All the months of planning and dreaming finally ended as 6 other excited fishermen and I started our journey to the mystic waters of Jurassic Lake, located in the Patagonia region of Argentina. It began on December 4 and ended on December 16, 2019. Trips like this mean multiple flights, tons of layovers, and lack of quality sleep, not to mention dealing with language barriers. The itinerary began with Edmonton to Houston (4hr & 8hr layover), Houston to Buenos Aires (10hr & an overnight stay), Buenos Aires to El Calafate (3hr & an overnight stay), El Calafate to the fishing lodge ( 5hr truck ride). The last 2 hours to the lodge were through a landscape of rough rocky roads, no trees and littered with Rhea birds and Guanacos.
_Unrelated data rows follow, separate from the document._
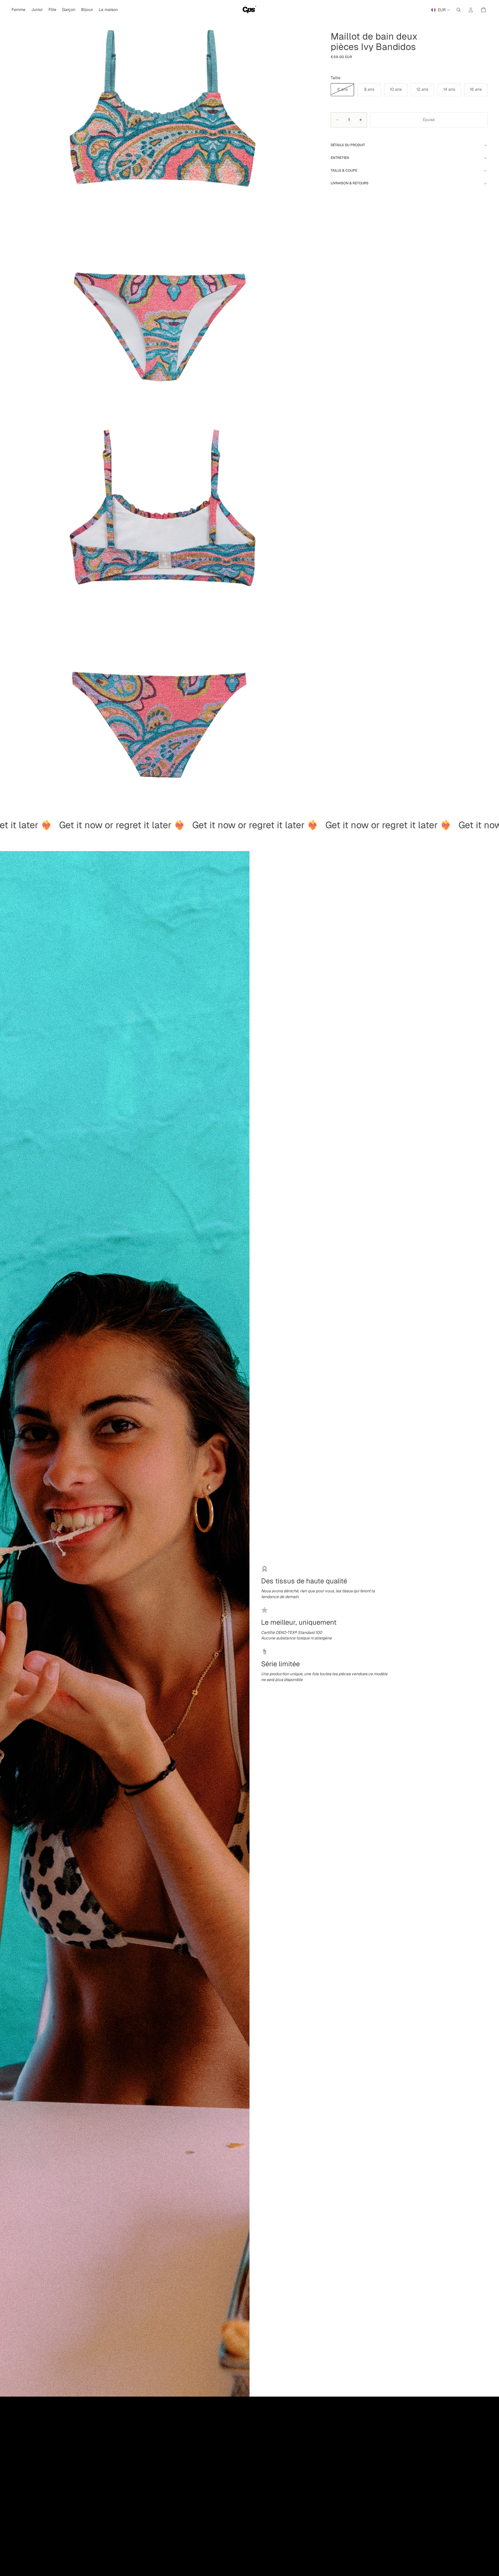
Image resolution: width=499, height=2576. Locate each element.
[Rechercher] (458, 9)
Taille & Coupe (344, 170)
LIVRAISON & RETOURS (349, 183)
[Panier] (483, 9)
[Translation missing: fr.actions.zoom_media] (159, 200)
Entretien (340, 157)
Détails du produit (348, 145)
We finally arrived at our destination; the Laguna Verde Lodge.
After having our waders and wading boots disinfected, we had lunch and then went fishing in the small lake called a laguna located below the lodge. We fished for a few hours. This was the testing grounds for the guides to determine our casting ability in windy conditions. The next day we drove another half hour to Lago Strobel (Jurassic Lake) (16km long x 12km wide). Roads carved out of rock took us to various coves, bays and shorelines where trophy size rainbow trout reside. Jurassic Lake is situated in a deep valley surrounded by rugged terrain with the perimeter of the lake covered with sand, boulders the size of VWs and rocks cladded in calcium carbonate resembling cauliflower. To get to the shoreline, you often had to walk on these cauliflower heads, being careful not to fall. If you did, it would hurt.
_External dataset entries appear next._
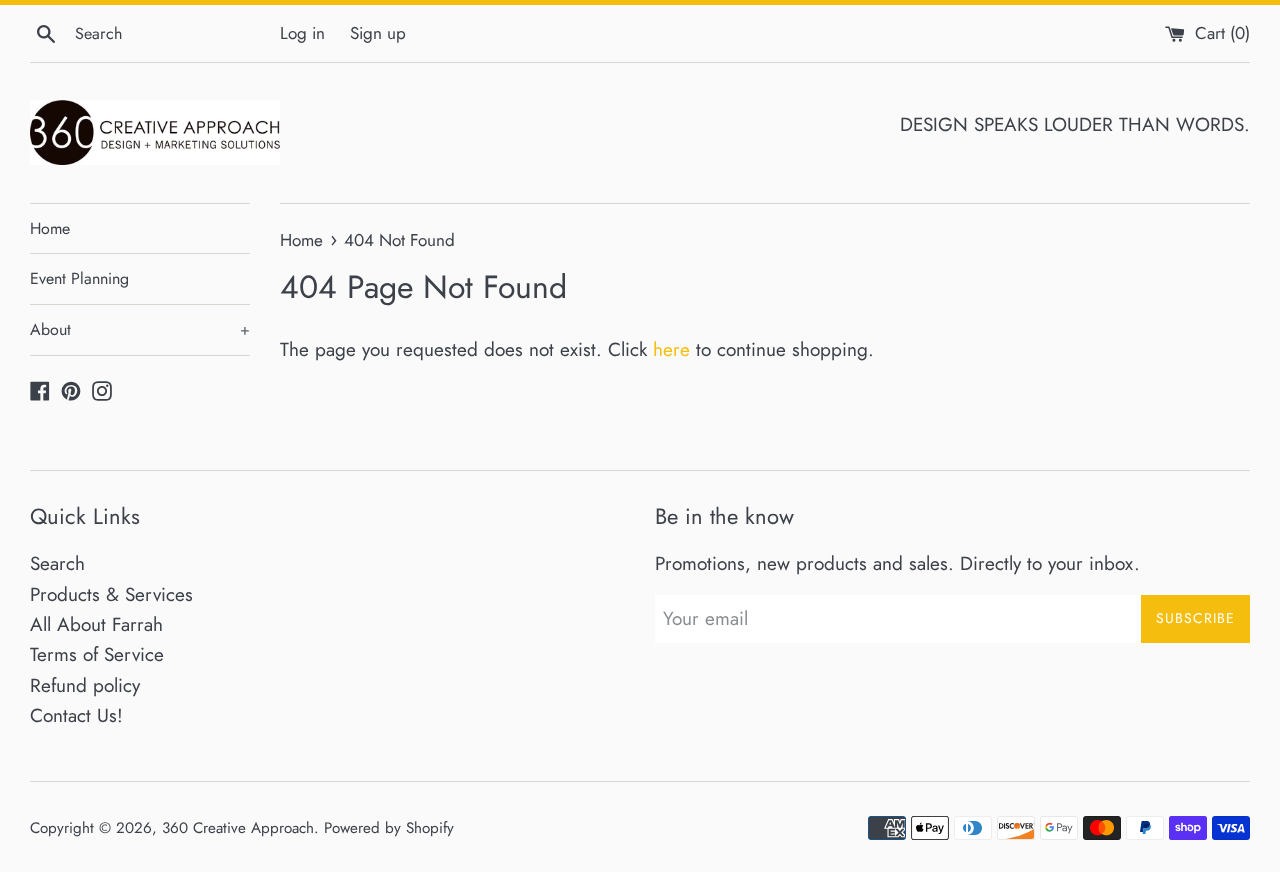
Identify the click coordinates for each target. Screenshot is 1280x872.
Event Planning (79, 278)
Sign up (378, 33)
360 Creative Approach (238, 828)
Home (50, 228)
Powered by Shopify (389, 828)
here (671, 349)
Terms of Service (97, 654)
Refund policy (85, 685)
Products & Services (111, 594)
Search (57, 563)
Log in (302, 33)
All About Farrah (96, 624)
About (140, 329)
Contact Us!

The wind blows most of the time: day and night. Most days saw winds of 20 to 40 km/hr. Our worst day had winds over 100km/hr. And yes, you fish no matter how strong the wind blows.
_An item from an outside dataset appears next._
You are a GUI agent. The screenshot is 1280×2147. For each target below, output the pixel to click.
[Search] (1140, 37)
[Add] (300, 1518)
The average size of fish is between 10-15 lbs. The largest fish caught by our group was 21 lbs and caught by Phil Rowley. These fish are as strong as steelhead coupled with a bad attitude. Almost any fly seemed to work. Balanced flies, nymphs and foam fly patterns all worked. They really like orange.
The food at the lodge was out of this world and paired with wonderful Argentina wines. All the guides, as well as the lodge staff, were very professional and made sure that your fishing experience both on and off the water was world class.
After 6 days of fishing, battling large, wild fish, strong winds, intense sun, waves slapping your face, falling on sharp calcium coated rocks and too much wine during shore lunch, it was time to leave. Jurassic Lake is one of those special places on the planet that every serious fly fisher should go at least once. In closing, it has been said that fish aren't the only reason to go fishing; it is the journey that drives us to embrace the whole experience.